▶ **Aim of the exercise**: Could you write the entries out again, exactly as they are?

+++

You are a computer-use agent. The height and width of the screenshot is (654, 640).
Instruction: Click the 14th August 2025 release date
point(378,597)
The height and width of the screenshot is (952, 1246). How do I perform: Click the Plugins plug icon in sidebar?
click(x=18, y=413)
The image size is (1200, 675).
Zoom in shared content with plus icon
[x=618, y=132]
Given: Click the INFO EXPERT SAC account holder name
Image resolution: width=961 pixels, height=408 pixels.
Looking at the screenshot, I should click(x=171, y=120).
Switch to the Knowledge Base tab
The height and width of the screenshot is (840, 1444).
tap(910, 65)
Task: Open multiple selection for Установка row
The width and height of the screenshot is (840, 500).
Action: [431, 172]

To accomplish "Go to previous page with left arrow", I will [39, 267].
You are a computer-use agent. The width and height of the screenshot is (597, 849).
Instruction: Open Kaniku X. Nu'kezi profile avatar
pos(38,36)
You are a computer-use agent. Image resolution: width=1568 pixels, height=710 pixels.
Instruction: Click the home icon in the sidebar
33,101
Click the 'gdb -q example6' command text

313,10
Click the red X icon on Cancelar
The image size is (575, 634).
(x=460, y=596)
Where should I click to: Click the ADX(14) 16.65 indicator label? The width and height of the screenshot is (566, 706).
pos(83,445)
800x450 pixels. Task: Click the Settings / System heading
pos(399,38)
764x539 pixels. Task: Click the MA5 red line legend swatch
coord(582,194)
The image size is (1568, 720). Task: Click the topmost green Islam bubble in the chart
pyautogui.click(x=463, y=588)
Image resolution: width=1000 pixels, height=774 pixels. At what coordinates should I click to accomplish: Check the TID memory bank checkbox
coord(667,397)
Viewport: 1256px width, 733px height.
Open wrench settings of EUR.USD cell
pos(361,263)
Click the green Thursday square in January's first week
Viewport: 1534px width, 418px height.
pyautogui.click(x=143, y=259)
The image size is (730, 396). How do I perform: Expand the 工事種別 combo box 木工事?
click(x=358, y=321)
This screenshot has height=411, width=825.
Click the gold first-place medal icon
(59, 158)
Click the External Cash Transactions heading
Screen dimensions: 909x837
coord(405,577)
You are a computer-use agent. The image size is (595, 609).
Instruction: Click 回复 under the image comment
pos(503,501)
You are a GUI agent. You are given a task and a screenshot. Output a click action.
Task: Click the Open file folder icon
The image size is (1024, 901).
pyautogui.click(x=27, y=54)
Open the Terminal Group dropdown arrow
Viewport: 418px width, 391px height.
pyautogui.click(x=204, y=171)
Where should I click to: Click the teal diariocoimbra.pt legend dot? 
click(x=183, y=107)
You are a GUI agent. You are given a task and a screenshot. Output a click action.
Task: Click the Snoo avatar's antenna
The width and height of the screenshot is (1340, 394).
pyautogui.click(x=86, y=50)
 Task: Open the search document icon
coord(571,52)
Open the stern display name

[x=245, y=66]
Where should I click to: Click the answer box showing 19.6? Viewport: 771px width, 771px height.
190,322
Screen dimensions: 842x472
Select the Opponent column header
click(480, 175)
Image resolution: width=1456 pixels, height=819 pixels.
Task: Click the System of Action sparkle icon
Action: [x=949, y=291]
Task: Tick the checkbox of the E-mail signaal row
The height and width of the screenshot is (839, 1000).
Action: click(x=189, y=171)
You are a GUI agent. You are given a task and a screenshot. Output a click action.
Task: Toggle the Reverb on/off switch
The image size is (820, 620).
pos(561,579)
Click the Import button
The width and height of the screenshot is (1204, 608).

+++

▶ **Solution**:
You are a computer-use agent. The height and width of the screenshot is (654, 640).
Instruction: Click the 14th August 2025 release date
point(378,597)
The height and width of the screenshot is (952, 1246). How do I perform: Click the Plugins plug icon in sidebar?
click(x=18, y=413)
The image size is (1200, 675).
Zoom in shared content with plus icon
[x=618, y=132]
Given: Click the INFO EXPERT SAC account holder name
Image resolution: width=961 pixels, height=408 pixels.
Looking at the screenshot, I should click(x=171, y=120).
Switch to the Knowledge Base tab
The height and width of the screenshot is (840, 1444).
tap(910, 65)
Task: Open multiple selection for Установка row
The width and height of the screenshot is (840, 500).
Action: [431, 172]

To accomplish "Go to previous page with left arrow", I will [39, 267].
You are a computer-use agent. The width and height of the screenshot is (597, 849).
Instruction: Open Kaniku X. Nu'kezi profile avatar
pos(38,36)
You are a computer-use agent. Image resolution: width=1568 pixels, height=710 pixels.
Instruction: Click the home icon in the sidebar
33,101
Click the 'gdb -q example6' command text

313,10
Click the red X icon on Cancelar
The image size is (575, 634).
(x=460, y=596)
Where should I click to: Click the ADX(14) 16.65 indicator label? The width and height of the screenshot is (566, 706).
pos(83,445)
800x450 pixels. Task: Click the Settings / System heading
pos(399,38)
764x539 pixels. Task: Click the MA5 red line legend swatch
coord(582,194)
The image size is (1568, 720). Task: Click the topmost green Islam bubble in the chart
pyautogui.click(x=463, y=588)
Image resolution: width=1000 pixels, height=774 pixels. At what coordinates should I click to accomplish: Check the TID memory bank checkbox
coord(667,397)
Viewport: 1256px width, 733px height.
Open wrench settings of EUR.USD cell
pos(361,263)
Click the green Thursday square in January's first week
Viewport: 1534px width, 418px height.
pyautogui.click(x=143, y=259)
The image size is (730, 396). How do I perform: Expand the 工事種別 combo box 木工事?
click(x=358, y=321)
This screenshot has height=411, width=825.
Click the gold first-place medal icon
(59, 158)
Click the External Cash Transactions heading
Screen dimensions: 909x837
coord(405,577)
You are a computer-use agent. The image size is (595, 609).
Instruction: Click 回复 under the image comment
pos(503,501)
You are a GUI agent. You are given a task and a screenshot. Output a click action.
Task: Click the Open file folder icon
The image size is (1024, 901).
pyautogui.click(x=27, y=54)
Open the Terminal Group dropdown arrow
Viewport: 418px width, 391px height.
pyautogui.click(x=204, y=171)
Where should I click to: Click the teal diariocoimbra.pt legend dot? 
click(x=183, y=107)
You are a GUI agent. You are given a task and a screenshot. Output a click action.
Task: Click the Snoo avatar's antenna
The width and height of the screenshot is (1340, 394).
pyautogui.click(x=86, y=50)
 Task: Open the search document icon
coord(571,52)
Open the stern display name

[x=245, y=66]
Where should I click to: Click the answer box showing 19.6? Viewport: 771px width, 771px height.
190,322
Screen dimensions: 842x472
Select the Opponent column header
click(480, 175)
Image resolution: width=1456 pixels, height=819 pixels.
Task: Click the System of Action sparkle icon
Action: [x=949, y=291]
Task: Tick the checkbox of the E-mail signaal row
The height and width of the screenshot is (839, 1000).
Action: click(x=189, y=171)
You are a GUI agent. You are given a task and a screenshot. Output a click action.
Task: Toggle the Reverb on/off switch
The image size is (820, 620).
pos(561,579)
Click the Import button
The width and height of the screenshot is (1204, 608).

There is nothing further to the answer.